Take my own business, the media. It is unlikely that in 50 years many people will be getting their news physically printed upon the ground-up carcasses of trees. But at the moment, a lot of people still are. And that has placed the purveyors of news in something of a dilemma: go online and attempt to capture the new market or just keep on keepin’ on?

In a new column for Politico, Jack Shafer suggests that “Go online, young newspaper!” might have been the wrong advice. He bases this conclusion on a new paper from H. Iris Chyi and Ori Tenenboim, of the University of Texas. Their data seems to show that very few American newspapers have managed to capture a significant digital-only audience: The New York Times, The Wall Street Journal, USA Today, the Austin American-Statesman and The Washington Post. In most other places, people like the physical newspaper better. Yet local papers are pouring significant resources into their digital presence — arguably hastening their decline by starving their core product.

Shafer is very sympathetic to this argument. I am perhaps somewhat less so, if only because I view this as a predictable entry to the predictable conversation that you hear about every industry that is being massively disrupted.

At its most basic, this sort of existential crisis presents companies with a very unpalatable choice. In the long run, your revenue will, to a virtual certainty, fall to $0. But in the meantime, you have a cash cow that will still throw off income for quite a while. Do you milk your cows until the last of the herd falls over dead? Or do you take some of your revenue and invest it in a flock of goats, allowing you to pursue exciting new opportunities in the field of goat-cheese manufacturing?
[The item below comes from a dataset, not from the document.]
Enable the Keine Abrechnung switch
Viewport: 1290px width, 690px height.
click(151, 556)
There are always good arguments on both sides. On the one hand, you are probably not very good with goats. You have a large staff of highly competent dairymen and milk maids, who probably are not much interested in goats, don’t have many goat-related skills, and, in part because of the aforementioned lack of interest, may never develop the world-class talents needed to beat out competitors in the cut-throat goat-cheese business.
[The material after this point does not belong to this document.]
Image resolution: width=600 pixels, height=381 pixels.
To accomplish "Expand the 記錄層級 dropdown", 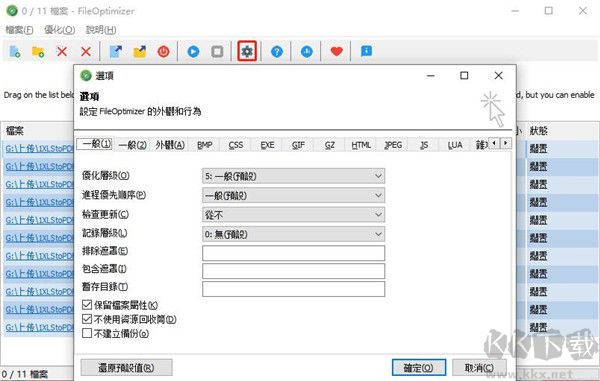I will tap(293, 234).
If you were a brand-new entrepreneur looking to get into goat-related enterprises, you probably would not decide to buy a dairy farm and retool the whole thing for goats; you would probably get some nice hilly land somewhere and populate it with workers who were, so to speak, goat-native. Dairy operations, many economists might argue, should look at the problem as if they were considering entering the marketplace for the first time — or, in econo-jargon: ignore sunk costs. In plain English, this means: don’t try to turn yourself into something you’re not. Milk the cows until they die, then walk away with whatever profits you have stashed in the shed.

These critics will be inevitably vindicated. Most of the dairy farms that attempt the conversion will founder and fail, beaten by newer and, er, nimbler operations that are not weighed down with all their legacy costs.

On the other hand: $0. A 100 per cent chance of $0 in revenue does not necessarily look better than a 5 per cent chance of a profitable goat business; especially if you can turn some of your pasturage over to goats while still getting some milk out of the old cows. Companies that fail to make a change, the visionaries argue, are blinded by their inability to see the market’s future, or by internal resistance from workers and management who just love those cows so darn much.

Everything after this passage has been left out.